Go Speed Racer

2019/08/23

NetAuth makes certain assumptions around the data it works with. These assumptions are based on the knowledge of how directory and authentication systems are used, and this deserves some discussion. In this post we’ll look at the types of data that are stored in NetAuth, the access patterns, and the choices and trade-offs that have been made.

First and foremost, lets talk about data. The data that NetAuth expects to serve is mostly static. The change horizon for information such as name, number, home directory, and similar has a change interval of years, if ever. This isn’t to say it never changes, but we can make certain assumptions that the information isn’t going to change and use this to our advantage. Specifically, we can serve reads without any locking, as its very unlikely that the information will have changed on disk in a time-frame that matters to any consumer system.

Other information has similarly slow timelines for changes. Information such as group membership and group expansions is expected to change very infrequently.
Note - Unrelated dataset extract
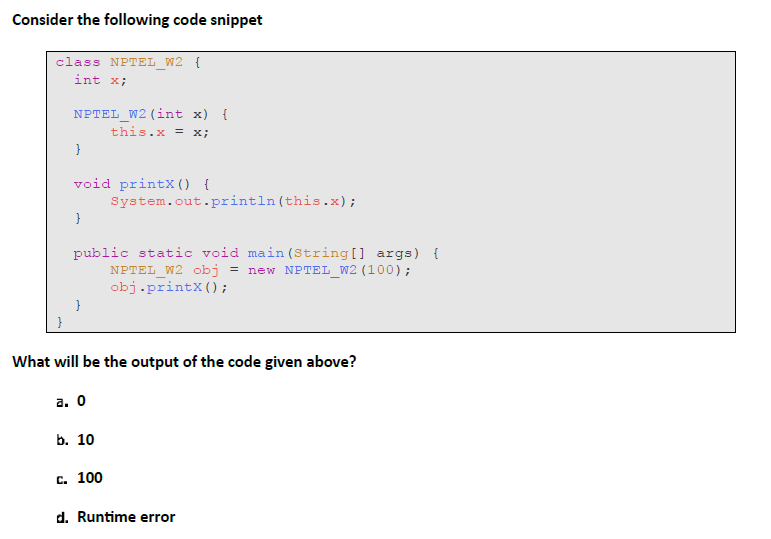Click the "void printX() {" method line
771x539 pixels.
tap(141, 184)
Group expansions specifically are really only expected to change once, when they are initially setup.

Some information is allowed to change more frequently, and is expected to as well. Information such as entity secrets are expected to change on a 30 day horizon, though this is of course dependent on organizational policy and politics. Some entity metadata as well may change much more frequently, such as last successful login, or the list of SSH keys, though organizations are encouraged to use SSH certificates instead of keys.

This leads to a bug discovered by GitHub user m-wynn. The bug, present in versions prior to 0.1.4, makes NetAuth vulnerable to persisted data corruption in environments with excessively high update rates to entities and groups. Without going into deep technical details, it was previously possible that two different threads within the server would attempt to write to the same file at the same time, leading to garbage data being written to the file.

The solution to this problem is simple and involved only a small change to the PDB library in order to ensure that file writes are atomic. This still leaves the risk of two simultaneous writes fighting with each other, as the last write will “win” the race and overwrite the other one. Given the assumptions that are made around the data in the system, this risk has been deemed acceptable to the project since there isn’t a good way around it without introducing locks at the RPC layer.